***** Records
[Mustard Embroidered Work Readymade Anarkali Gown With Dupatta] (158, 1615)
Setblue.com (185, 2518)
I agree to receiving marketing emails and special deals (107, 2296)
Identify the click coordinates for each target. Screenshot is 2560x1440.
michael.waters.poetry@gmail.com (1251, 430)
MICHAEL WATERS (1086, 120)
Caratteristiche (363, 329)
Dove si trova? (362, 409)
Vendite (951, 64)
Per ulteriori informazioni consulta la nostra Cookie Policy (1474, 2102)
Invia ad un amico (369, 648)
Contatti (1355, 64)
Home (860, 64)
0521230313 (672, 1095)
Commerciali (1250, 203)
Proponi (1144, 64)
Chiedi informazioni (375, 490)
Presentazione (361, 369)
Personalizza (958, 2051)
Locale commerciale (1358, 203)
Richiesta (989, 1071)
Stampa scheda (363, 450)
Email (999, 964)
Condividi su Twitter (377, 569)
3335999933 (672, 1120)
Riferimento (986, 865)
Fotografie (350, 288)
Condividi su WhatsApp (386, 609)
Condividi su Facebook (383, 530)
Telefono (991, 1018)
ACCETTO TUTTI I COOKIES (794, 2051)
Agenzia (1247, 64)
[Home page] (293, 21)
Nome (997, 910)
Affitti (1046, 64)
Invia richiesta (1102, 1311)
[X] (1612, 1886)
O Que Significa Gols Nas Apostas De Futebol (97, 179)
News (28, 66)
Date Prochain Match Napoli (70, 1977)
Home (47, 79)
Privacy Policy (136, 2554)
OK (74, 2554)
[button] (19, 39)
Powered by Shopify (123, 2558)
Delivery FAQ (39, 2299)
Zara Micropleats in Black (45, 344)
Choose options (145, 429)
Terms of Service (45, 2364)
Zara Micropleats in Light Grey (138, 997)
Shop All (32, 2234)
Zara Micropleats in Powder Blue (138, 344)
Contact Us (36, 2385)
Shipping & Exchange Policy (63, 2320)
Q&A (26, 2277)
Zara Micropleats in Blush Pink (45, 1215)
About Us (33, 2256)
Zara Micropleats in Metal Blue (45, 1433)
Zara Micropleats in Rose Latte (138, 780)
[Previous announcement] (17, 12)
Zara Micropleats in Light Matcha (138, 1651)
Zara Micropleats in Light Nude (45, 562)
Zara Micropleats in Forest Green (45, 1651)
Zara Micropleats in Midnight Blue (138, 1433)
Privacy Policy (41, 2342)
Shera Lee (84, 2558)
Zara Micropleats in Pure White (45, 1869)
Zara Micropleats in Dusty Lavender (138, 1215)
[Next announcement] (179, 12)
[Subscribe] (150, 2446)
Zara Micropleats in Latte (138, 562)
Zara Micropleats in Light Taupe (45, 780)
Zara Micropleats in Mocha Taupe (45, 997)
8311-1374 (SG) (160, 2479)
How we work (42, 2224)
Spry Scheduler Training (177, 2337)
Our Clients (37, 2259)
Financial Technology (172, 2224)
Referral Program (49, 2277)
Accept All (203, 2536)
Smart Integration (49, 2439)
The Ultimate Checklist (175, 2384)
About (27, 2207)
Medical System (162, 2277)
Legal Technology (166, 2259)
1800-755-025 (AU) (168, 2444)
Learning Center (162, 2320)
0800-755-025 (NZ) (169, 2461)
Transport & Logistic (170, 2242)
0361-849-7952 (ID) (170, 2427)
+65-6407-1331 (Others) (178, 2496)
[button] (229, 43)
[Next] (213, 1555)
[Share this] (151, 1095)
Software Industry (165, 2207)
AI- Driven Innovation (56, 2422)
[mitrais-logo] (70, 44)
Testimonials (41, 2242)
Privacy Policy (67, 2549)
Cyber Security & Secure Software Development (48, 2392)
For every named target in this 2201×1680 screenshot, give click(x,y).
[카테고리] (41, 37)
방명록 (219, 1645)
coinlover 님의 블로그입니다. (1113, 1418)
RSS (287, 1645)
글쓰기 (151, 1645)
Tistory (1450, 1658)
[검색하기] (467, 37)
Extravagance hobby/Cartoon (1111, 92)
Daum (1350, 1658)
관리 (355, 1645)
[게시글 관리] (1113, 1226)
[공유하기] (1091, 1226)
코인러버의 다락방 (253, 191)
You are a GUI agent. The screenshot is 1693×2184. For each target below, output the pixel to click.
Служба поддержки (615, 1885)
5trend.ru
**********
* [What needs to be done]:
Starting with the line that contains "글쓰기 (151, 1645)", restate every line up to and including the last one above, exactly.

* [Answer for this exercise]:
글쓰기 (151, 1645)
Tistory (1450, 1658)
[검색하기] (467, 37)
Extravagance hobby/Cartoon (1111, 92)
Daum (1350, 1658)
관리 (355, 1645)
[게시글 관리] (1113, 1226)
[공유하기] (1091, 1226)
코인러버의 다락방 (253, 191)
You are a GUI agent. The screenshot is 1693×2184. For each target below, output the pixel to click.
Служба поддержки (615, 1885)
5trend.ru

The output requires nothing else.